Tristan nous fait un état des lieux du net depuis ses début. Il parle du net comme d'un pharmakon, quelque chose qui peut être aussi bien un poison qu'un médicament, selon les doses et selon les cibles. Il nous parle de la mort de Netscape et de l'émergence des standards pour éviter que le web ne stagne, entre les mains de quelques monopoles.
Il nous rappelle qu'aujourd'hui en 2015 le web est complètement différent de ce que l'on aurait pu imaginer. Tout le monde possède un smartphone, les GAFAs sont les mastodontes du réseau, des tas de sites fonctionnent selon un système de SaaS gratuit pour les utilisateurs.
Le grand public englobe ça sous le nom de cloud, mais il est vrai que dans les fait, c'est du SaaS. Rien à installer, le site web fonctionne comme une appli, qui peut être mise à jour pour tout le monde en même temps, et la plupart du temps les utilisateurs n'ont même pas un centime à débourser (Facebook, Gmail, etc).

Données extraites:
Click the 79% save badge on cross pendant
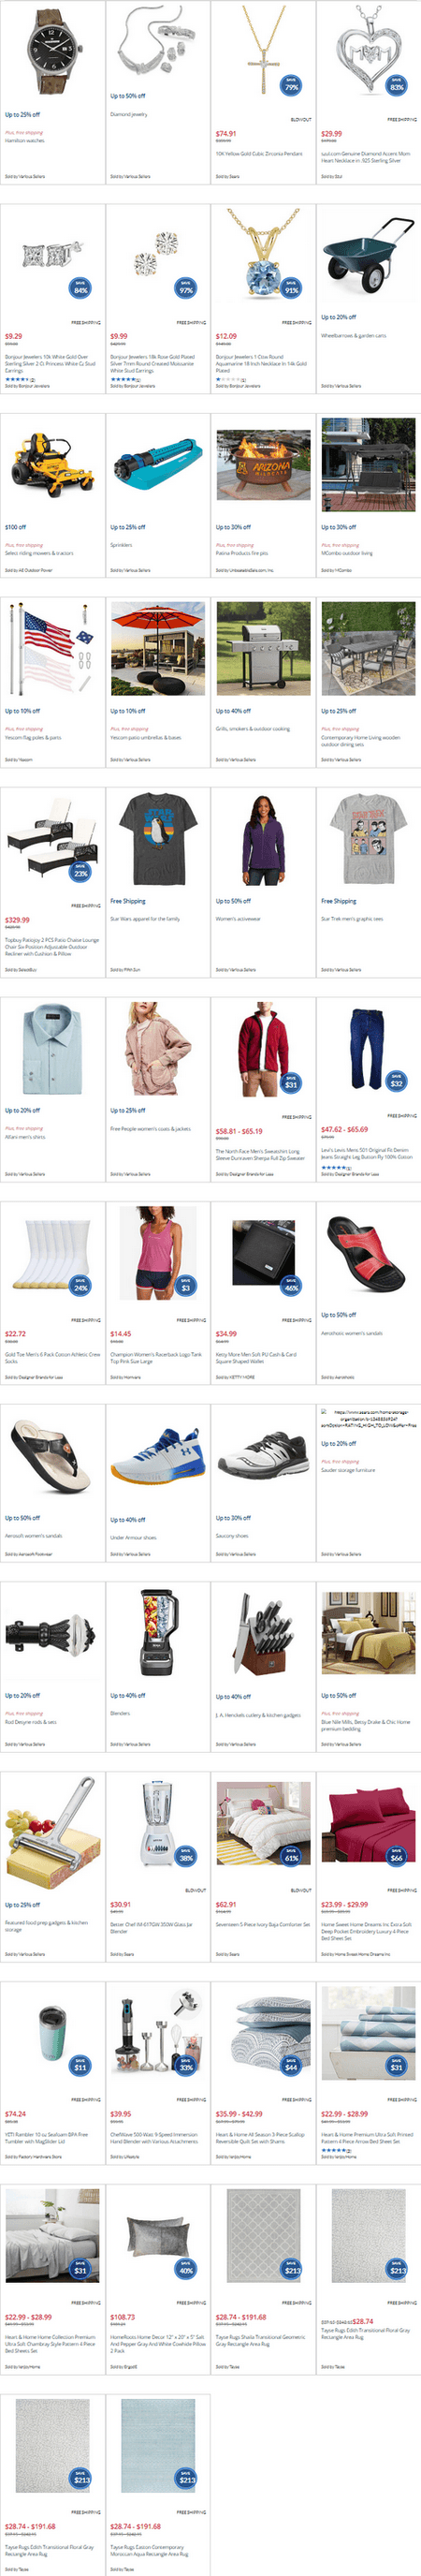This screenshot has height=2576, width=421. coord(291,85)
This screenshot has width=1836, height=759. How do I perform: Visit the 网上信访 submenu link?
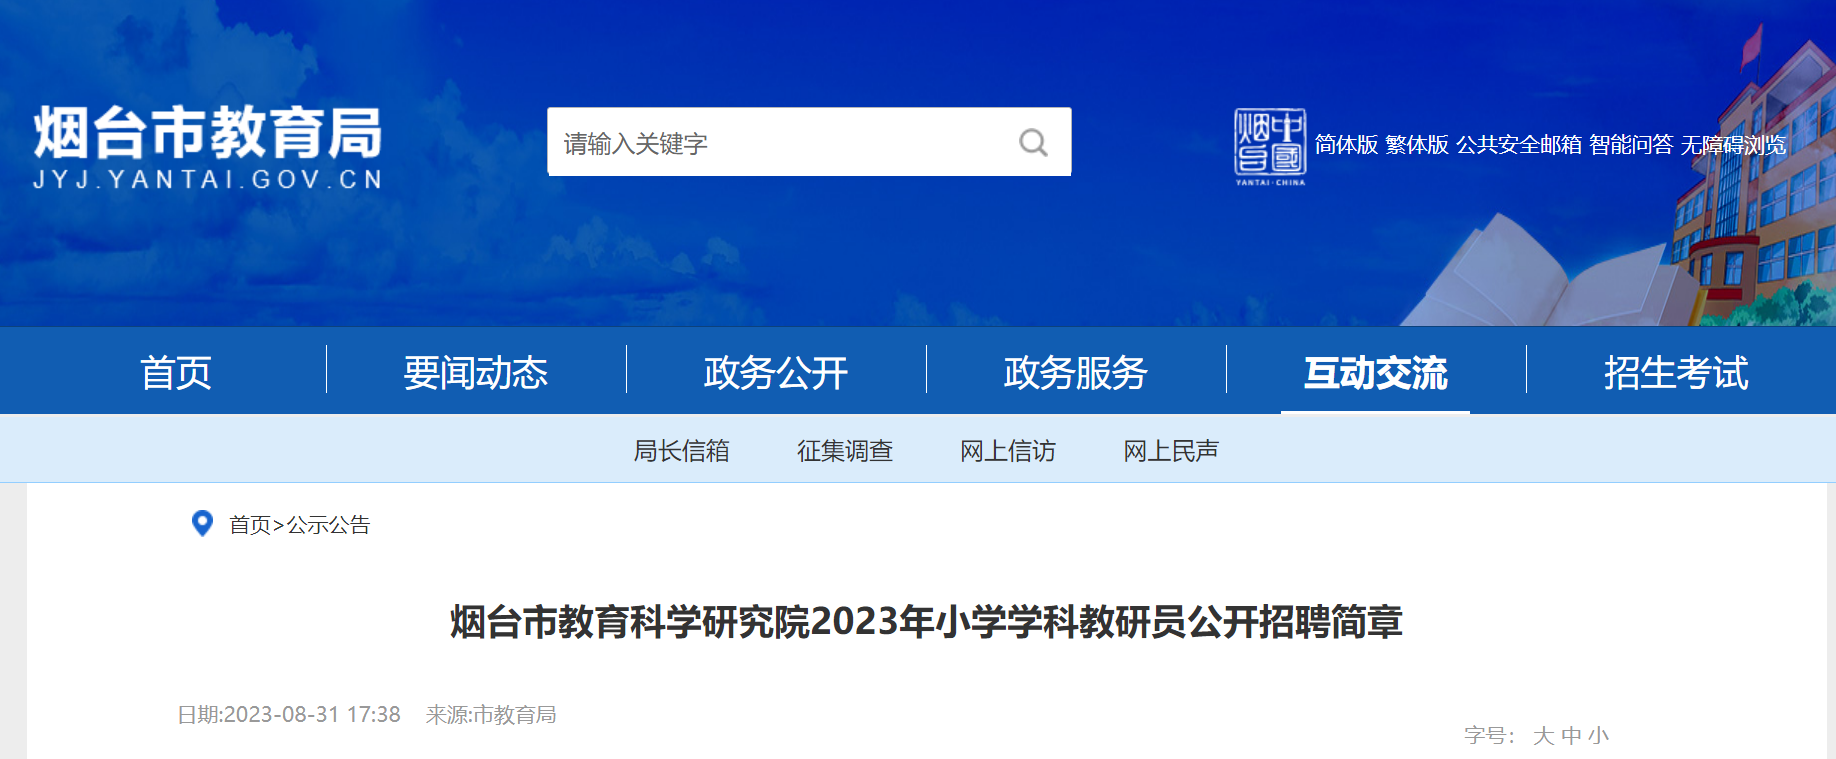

Liste des tâches:
1. Recopiez le passage du texte sur l'évolution du web qui va de « Il nous rappelle » jusqu'à « pour les utilisateurs. » inclus.
2. Indiquez à quoi Tristan compare le net dans le texte sur l'évolution du web.

Résultats des tâches:
1.
Il nous rappelle qu'aujourd'hui en 2015 le web est complètement différent de ce que l'on aurait pu imaginer. Tout le monde possède un smartphone, les GAFAs sont les mastodontes du réseau, des tas de sites fonctionnent selon un système de SaaS gratuit pour les utilisateurs.

2. À un pharmakon, quelque chose qui peut être aussi bien un poison qu'un médicament, selon les doses et selon les cibles.